La ragazza si guarda intorno per qualche istante, smarrita.
Il parco della reggia è come un quadro che immortala un meriggio primaverile, quieto e ordinato. I golem giardinieri proseguono nel loro lavoro senza badare a lei.
Anna conosce la natura artificiale e illusoria dei percorsi di Mamma Oca. Le strane persone a cui si è aggregata, dopo anni di prigionia, rappresentano la sua unica speranza di libertà. Per questo è disposta ad addentrarsi da sola in quel palazzo sconosciuto.
Ma a cosa può ambire un fantasma? Quale futuro può avere? Si domanda con tristezza, prima di iniziare l'esplorazione.
Gira attorno alla reggia, passando dal lato opposto delle scuderie, assai poco desiderosa di incontrare i catafratti del principe. L'edificio è imponente, ricco di dettagli nei fregi che adornano i cornicioni e i davanzali delle finestre abbellite da ricche tende ricamate. Probabilmente anche nel suo mondo, quando ancora era una donna in carne e ossa, esisteva un Riquet. Forse Perrault l'aveva destinato in qualche propaggine occidentale del regno del Re Sole, laddove serviva a irridere e a spaventare gli Asburgo di Spagna, a cui il principe deforme si rifà.

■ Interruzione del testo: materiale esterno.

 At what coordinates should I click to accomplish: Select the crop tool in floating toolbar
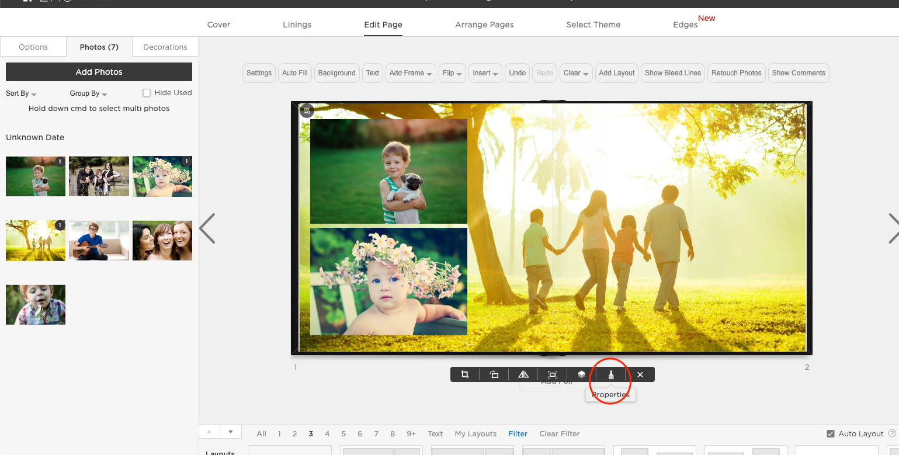pyautogui.click(x=465, y=374)
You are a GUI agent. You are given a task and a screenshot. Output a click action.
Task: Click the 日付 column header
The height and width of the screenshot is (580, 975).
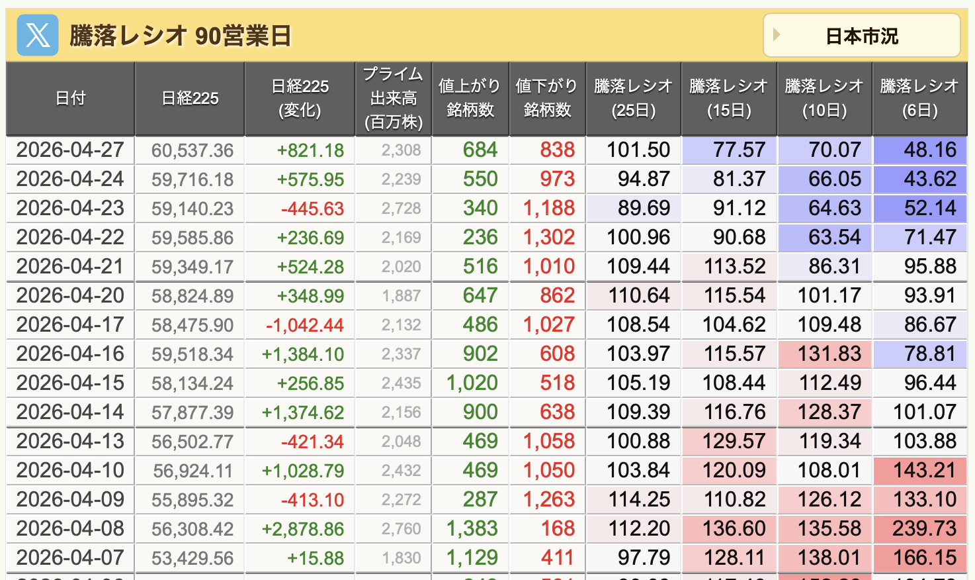pos(70,99)
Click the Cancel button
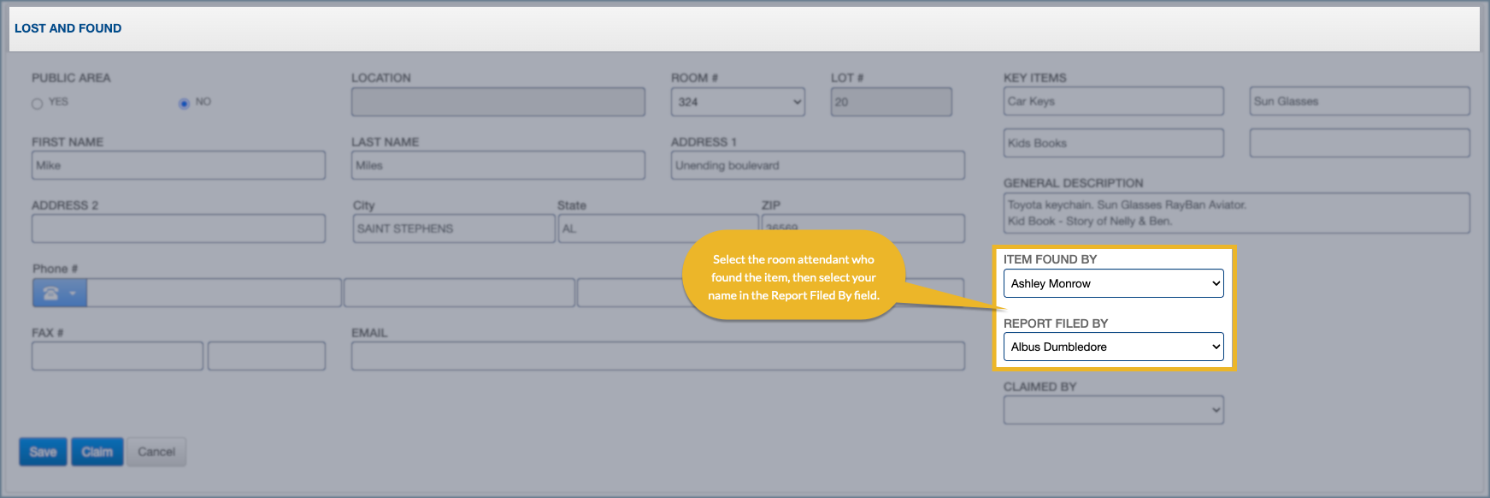Screen dimensions: 1490x498 (x=156, y=452)
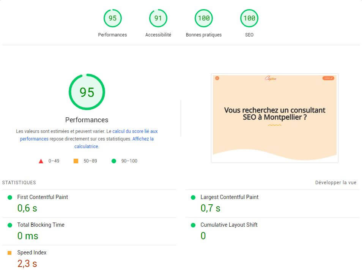
Task: Click the red triangle 0–49 legend icon
Action: 41,161
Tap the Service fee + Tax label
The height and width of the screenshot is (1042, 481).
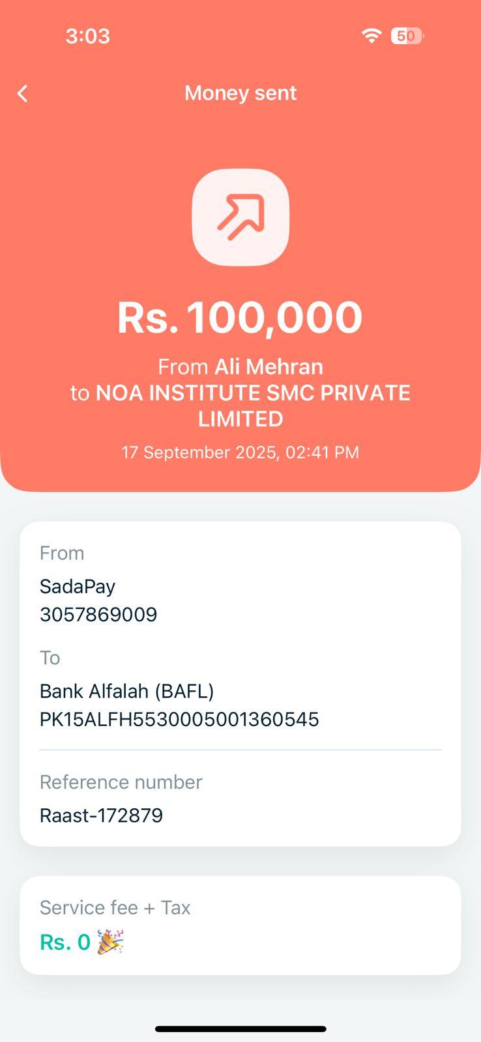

Anna si ferma sul lato sinistro della reggia. Sbirciando oltre le tende non ha visto altro che una serie di eleganti sale, non a caso sistemate secondo lo stile amato da Perrault, che alla corte francese occupava anche il ruolo di grande arredatore. Decide di entrare in un punto a caso, in una stanza vuota tra le tante.
Attraversare il muro le causa il consueto disagio, dato dal sentire l'essenza fluida di cui è composto il suo corpo che si mischia con la solidità della pietra. Una volta all'interno la ragazza nota che le sale, per quanto sontuose, danno l'impressione di essere assai poco utilizzate, così come testimonia la tanta polvere che copre il mobilio.

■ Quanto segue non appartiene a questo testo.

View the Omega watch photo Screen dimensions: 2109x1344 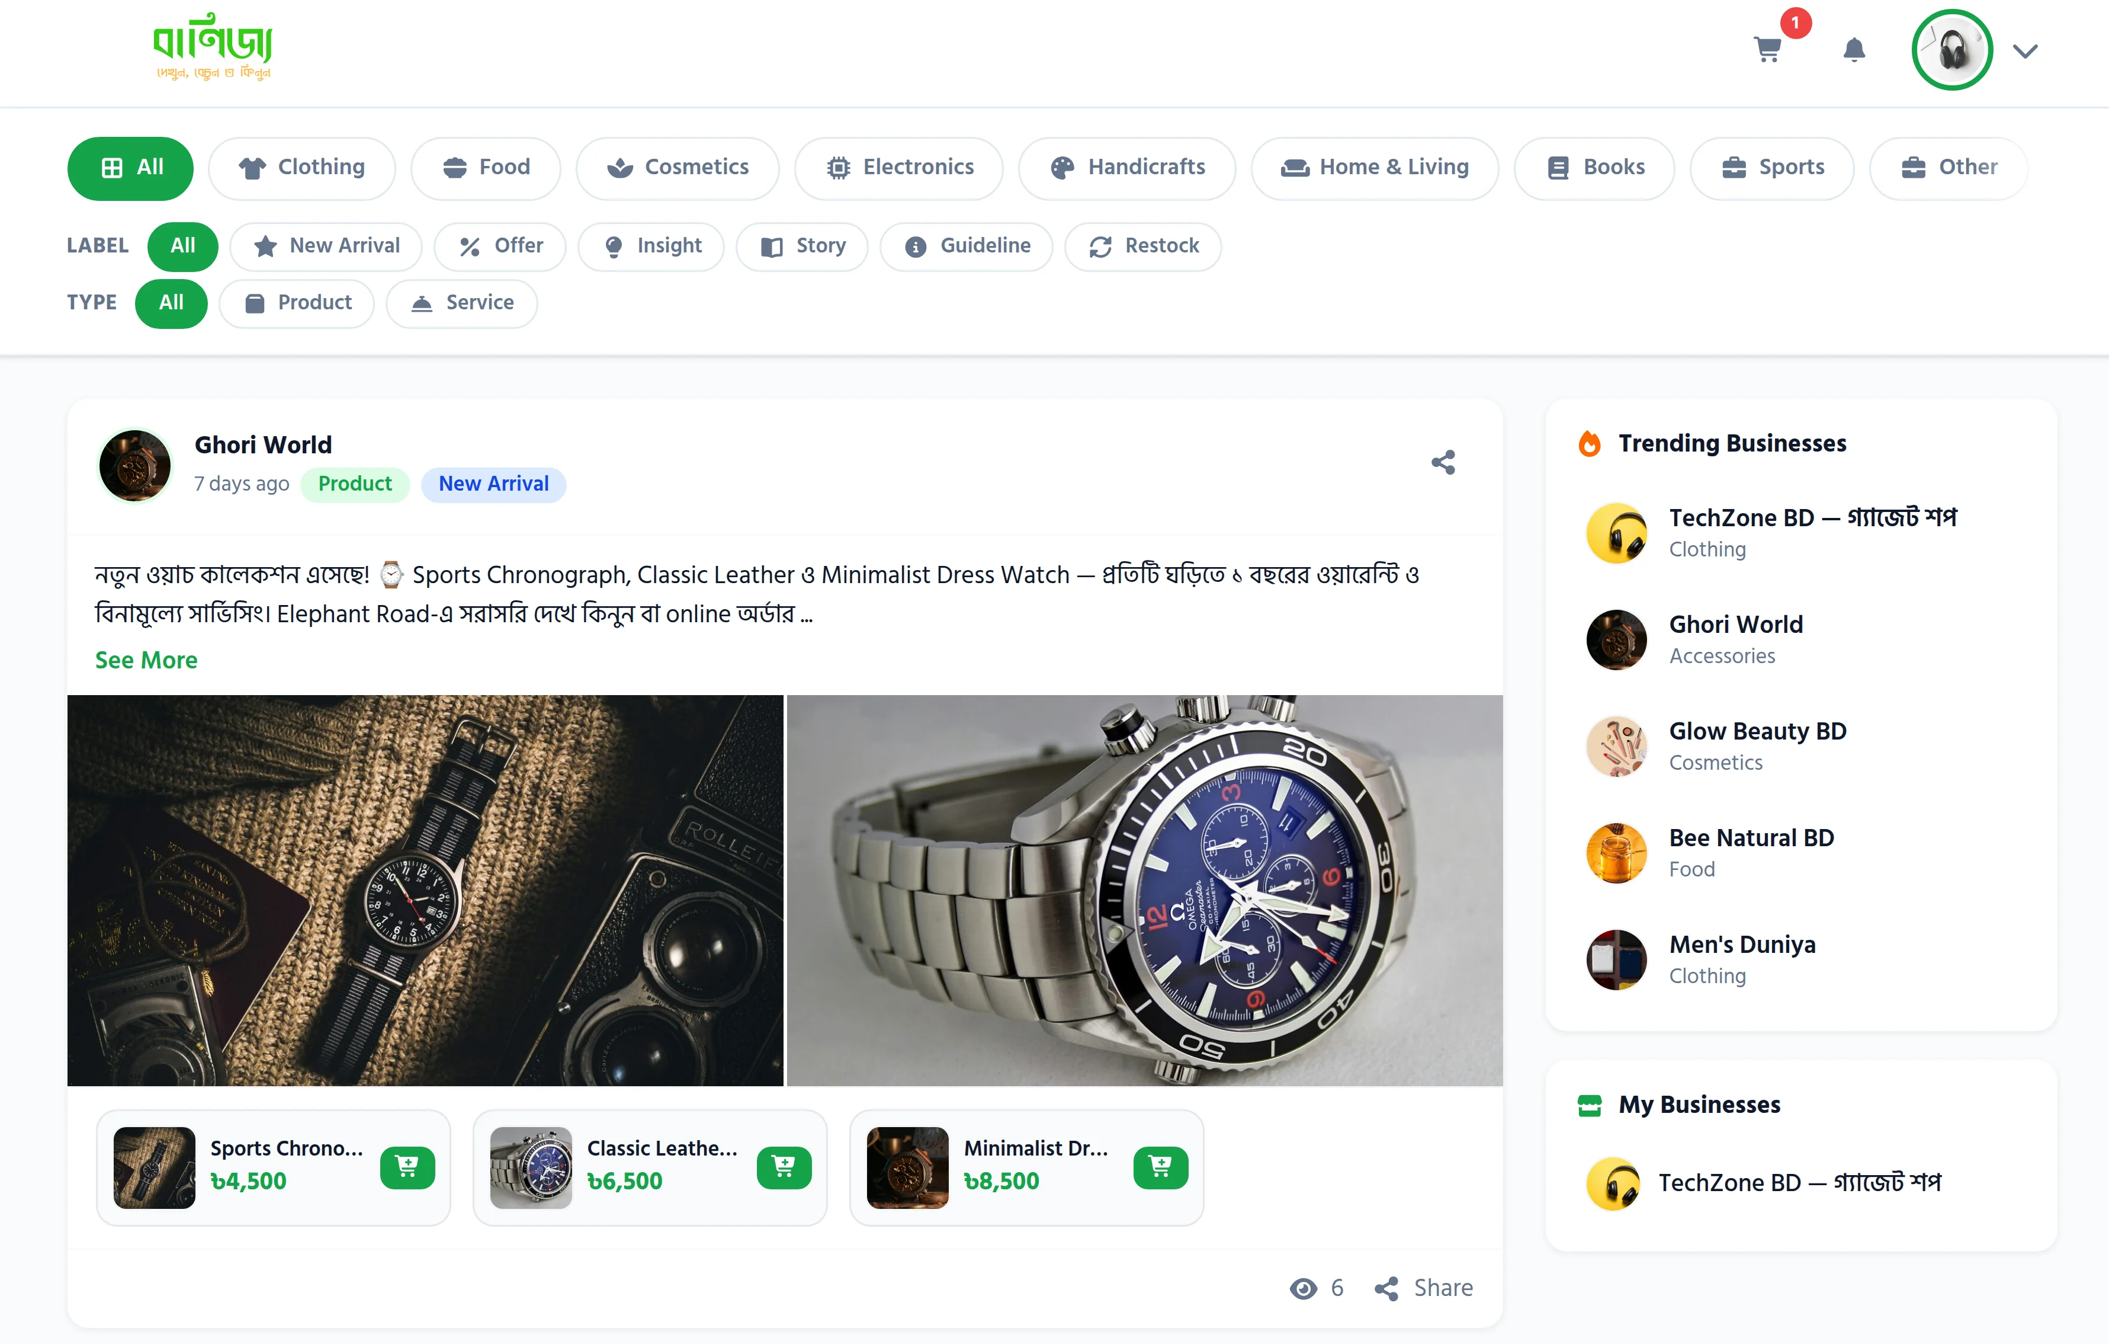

Senza più esitare si mette a gironzolare nella reggia, attenta soltanto a non farsi sorprendere da qualche servitore ligneo. Visita soggiorni, sale di lettura, un'ampia sala da ballo, ma anche stanze vuote e meste. Si ferma quando sente un chiacchiericcio alla sua destra. Con cautela si avvicina al muro e riconosce la voce di Riquet, che parla nel suo inglese fortemente accentato.
Anna sporge la testa nella parete, ignorando il disagio e stando ben accorta a non comparire completamente dall'altro lato, dove potrebbe essere vista.

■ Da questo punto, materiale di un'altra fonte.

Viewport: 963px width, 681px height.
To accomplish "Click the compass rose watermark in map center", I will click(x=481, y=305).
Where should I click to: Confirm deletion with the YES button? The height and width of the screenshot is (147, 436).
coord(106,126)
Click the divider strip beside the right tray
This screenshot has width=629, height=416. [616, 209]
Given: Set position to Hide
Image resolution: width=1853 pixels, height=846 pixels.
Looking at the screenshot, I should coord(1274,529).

Oltre il muro c'è una sala da banchetti, ricca di quadri e trofei guerreschi, con un lungo tavolo da almeno venti posti situato al centro. Due armigeri artificiali, di legno e verzura, sorvegliano l'uscita principale, fermi ai lati della porta a doppio battente, armati di lunghe alabarde. Riquet siede a capo tavola, mentre Everi e Sequoia sono accomodati ai due lati. Vern è invece appoggiato alla parete opposta a quella da cui sbircia Anna.
Il principe si è tolto i guanti d'arme e gli spallacci, ma indossa ancora la borgognotta decorata. «Dunque voi mi avete domandato di essere lesto a raccontare, e questa che vi ho detto è la mia storia», conclude Riquet. «Ora sono io che vi chiedo, nello specifico a lady Kendal: volete aiutarmi, e al contempo aiutare voi stessi?»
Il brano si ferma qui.